# TASK DATA:
_ _ _ _ _ _ _

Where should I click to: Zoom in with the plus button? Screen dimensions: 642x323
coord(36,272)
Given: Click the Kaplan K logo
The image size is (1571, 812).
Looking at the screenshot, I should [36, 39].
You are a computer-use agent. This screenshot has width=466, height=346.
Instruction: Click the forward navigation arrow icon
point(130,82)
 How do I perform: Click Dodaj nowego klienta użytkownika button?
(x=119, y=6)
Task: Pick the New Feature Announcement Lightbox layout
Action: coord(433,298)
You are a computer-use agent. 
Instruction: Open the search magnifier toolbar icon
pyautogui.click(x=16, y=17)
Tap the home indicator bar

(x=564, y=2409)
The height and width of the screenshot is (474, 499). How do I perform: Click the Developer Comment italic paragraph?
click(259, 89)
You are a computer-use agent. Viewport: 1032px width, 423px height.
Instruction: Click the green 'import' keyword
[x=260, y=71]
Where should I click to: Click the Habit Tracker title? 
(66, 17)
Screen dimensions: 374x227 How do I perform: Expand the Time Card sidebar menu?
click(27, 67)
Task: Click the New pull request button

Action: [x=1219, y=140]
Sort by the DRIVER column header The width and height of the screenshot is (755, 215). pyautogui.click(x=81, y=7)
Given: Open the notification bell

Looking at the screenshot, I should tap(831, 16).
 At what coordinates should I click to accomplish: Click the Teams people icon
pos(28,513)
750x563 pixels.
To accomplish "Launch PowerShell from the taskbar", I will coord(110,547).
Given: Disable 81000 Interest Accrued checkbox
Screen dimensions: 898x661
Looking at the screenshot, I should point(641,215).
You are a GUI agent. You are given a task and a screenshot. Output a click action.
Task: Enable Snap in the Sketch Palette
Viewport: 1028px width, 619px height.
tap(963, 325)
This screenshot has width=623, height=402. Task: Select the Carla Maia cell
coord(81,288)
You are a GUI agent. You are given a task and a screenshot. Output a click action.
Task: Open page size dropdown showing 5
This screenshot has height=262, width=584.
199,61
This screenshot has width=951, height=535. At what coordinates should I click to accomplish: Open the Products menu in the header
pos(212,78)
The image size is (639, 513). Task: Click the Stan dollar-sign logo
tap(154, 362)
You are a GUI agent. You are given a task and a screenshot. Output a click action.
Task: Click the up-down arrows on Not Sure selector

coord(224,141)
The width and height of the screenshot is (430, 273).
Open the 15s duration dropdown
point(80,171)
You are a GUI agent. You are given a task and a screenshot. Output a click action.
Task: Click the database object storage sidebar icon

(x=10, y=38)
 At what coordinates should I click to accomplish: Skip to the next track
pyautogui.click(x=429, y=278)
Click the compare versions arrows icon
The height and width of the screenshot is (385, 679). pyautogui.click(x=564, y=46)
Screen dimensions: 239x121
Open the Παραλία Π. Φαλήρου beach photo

_ _ _ _ _ _ _

# AIM OF THE TASK:
Return each line from the records that includes the word "computer".

# ANSWER TO THE EXERCISE:
You are a computer-use agent. This screenshot has width=466, height=346.
You are a computer-use agent. 
You are a computer-use agent. Viewport: 1032px width, 423px height.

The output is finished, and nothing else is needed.